Sendo assim, inspirados pela sabedoria de nossa ancestralidade, devemos buscar no interior desta realidade, mecanismos que permitirão a sobrevivência dos que forem capazes de viver com austeridade, simplicidade, e em condições de partilha. Sem não formos capazes de partilhar o pão, não teremos outro mundo possível.

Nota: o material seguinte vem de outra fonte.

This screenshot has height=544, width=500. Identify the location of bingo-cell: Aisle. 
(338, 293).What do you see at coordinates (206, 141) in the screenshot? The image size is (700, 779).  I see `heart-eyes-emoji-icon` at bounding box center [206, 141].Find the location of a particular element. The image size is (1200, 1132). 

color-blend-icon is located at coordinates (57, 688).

Como cristão que sou, fico estupefato com as instituições cristãs que não se tornaram uma ferramenta para replicar as comunidades dos Atos dos Apóstolos: “os cristãos tinham tudo em comum, e não havia necessitados entre eles”. O caminho de Jesus de Nazaré foi o de inclusão dos excluídos, de integração das pessoas independente de condição social. No contexto imediato de Jesus ele apontou nitidamente para uma sociedade sem discriminação e sem preconceitos. E por favor, não reduza o CAMINHO de Jesus Cristo à salvação das almas. Acredito na continuação da vida, mas ela começa aqui e agora. Chega de dualismos e maniqueísmos.

A dinâmica do poder dominador, contudo, invade todos os espaços. Corrompe as estruturas para que elas se coloquem ao seu serviço através de um processo de cooptação dos mecanismos simbólicos da existência humana. Sendo assim, podemos assistir até mesmo “escravos” defendendo seus “escravizadores”.

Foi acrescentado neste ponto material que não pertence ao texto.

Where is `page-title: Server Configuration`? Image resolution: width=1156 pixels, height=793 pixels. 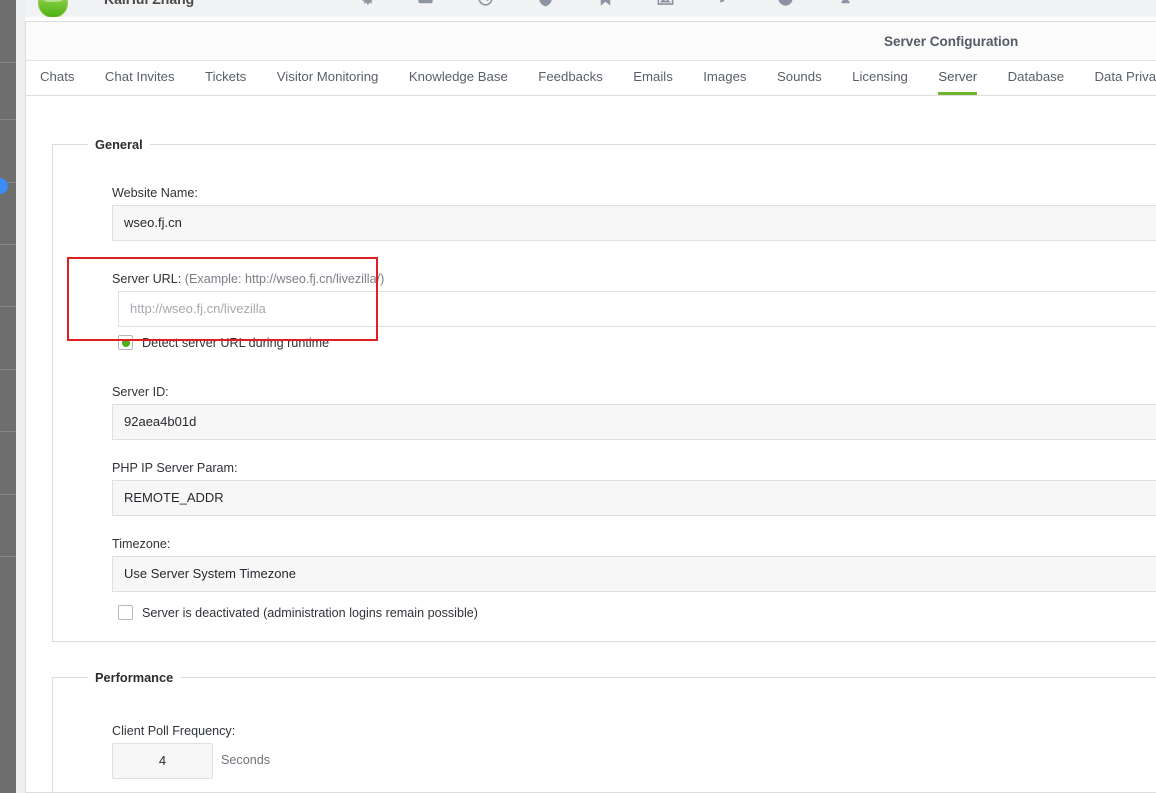 page-title: Server Configuration is located at coordinates (952, 42).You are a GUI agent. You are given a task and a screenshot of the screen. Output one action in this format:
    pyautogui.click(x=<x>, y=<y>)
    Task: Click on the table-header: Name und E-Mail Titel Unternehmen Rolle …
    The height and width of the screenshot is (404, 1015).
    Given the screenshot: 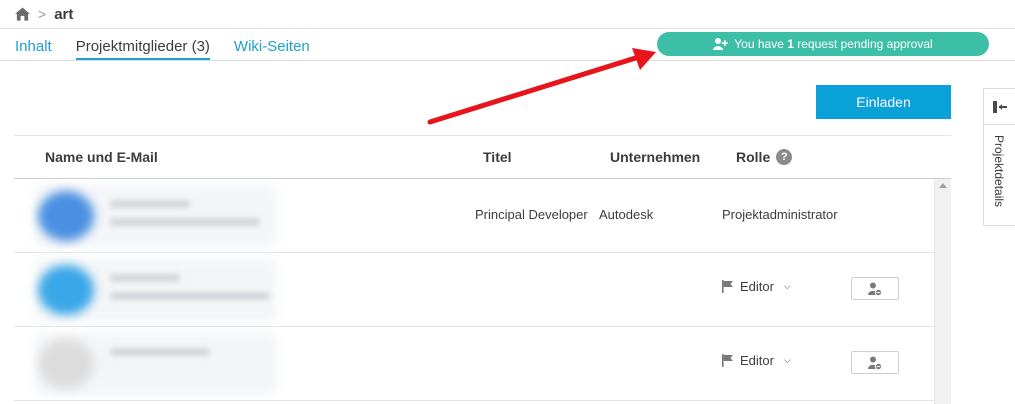 What is the action you would take?
    pyautogui.click(x=482, y=158)
     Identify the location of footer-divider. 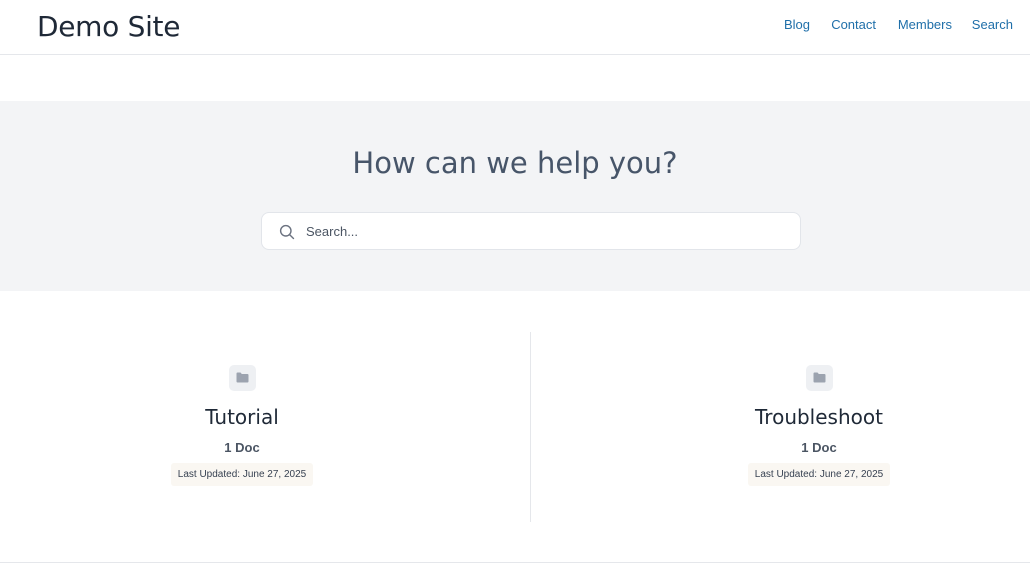
(515, 562).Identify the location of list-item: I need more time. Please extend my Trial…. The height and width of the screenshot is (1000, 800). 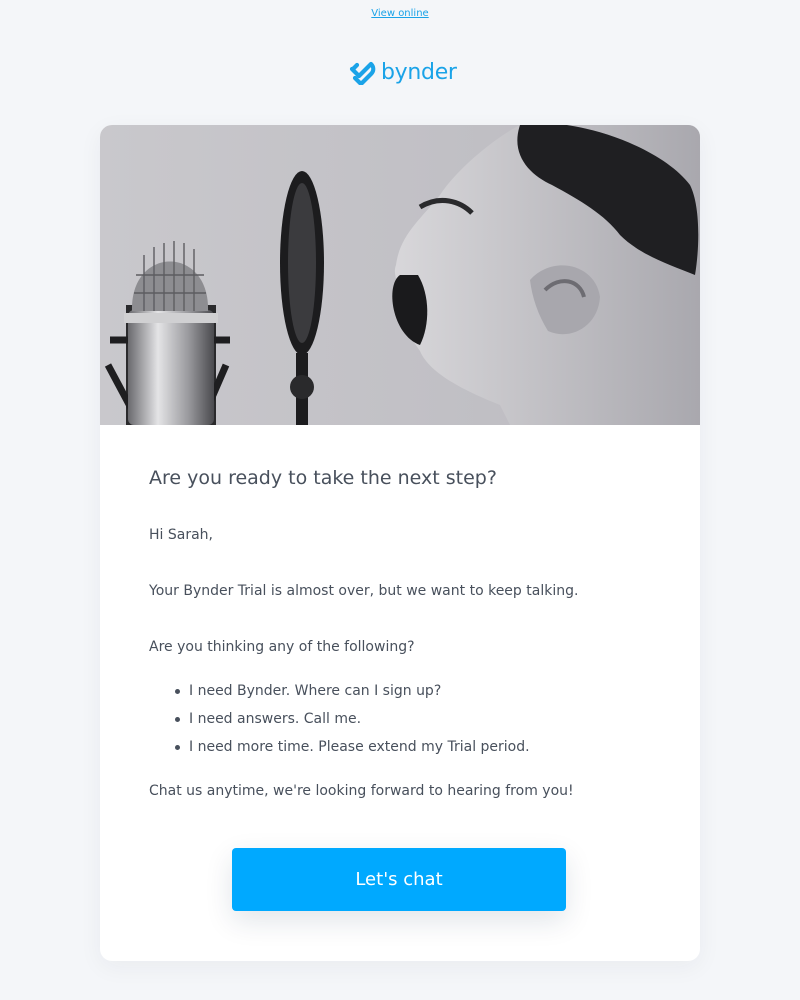
(340, 751).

Este modesto artigo não conseguiria dar conta, e nem de longe foi a pretensão, da apresentação de perspectivas concretas para chegar ao BEM VIVER, mas quis, sim, sinalizar  para é a única possibilidade de mudar o rumo de nossa história. Muitos talvez achem um exagero, tal perspectiva. Uma ilusão sem senso de realidade. Mas como disse lá atrás, comecei e repensar o sonho de outro mundo possível em 1982, e, até agora, ninguém me convenceu do contrário.

Precisaremos mapear possibilidades, experiência vividas, propostas a serem construídas. Precisaremos de “alternativas sistêmicas”, como o boliviano Pablo Solón selecionou em um livro de 2019 organizado por ele, com este titulo, que possa reunir, poliedricamente, sem patriarcalismo, o Bem Viver, decrescimento, bens comuns, ecofeminismos, ecosocialismo, direitos da Mãe Terra, desglobalização, decolonização em uma mesma direção: um comunitarismo radical em um mundo sem fronterias, um mundo da “cultura do encontro”, como diz o Papa Francisco, cujo “patriotismo” se dá no reconhecimento da dignidade fundamental de toda pessoa humana em completa harmonia com a natureza, pois somos natureza também, Quem viver verá.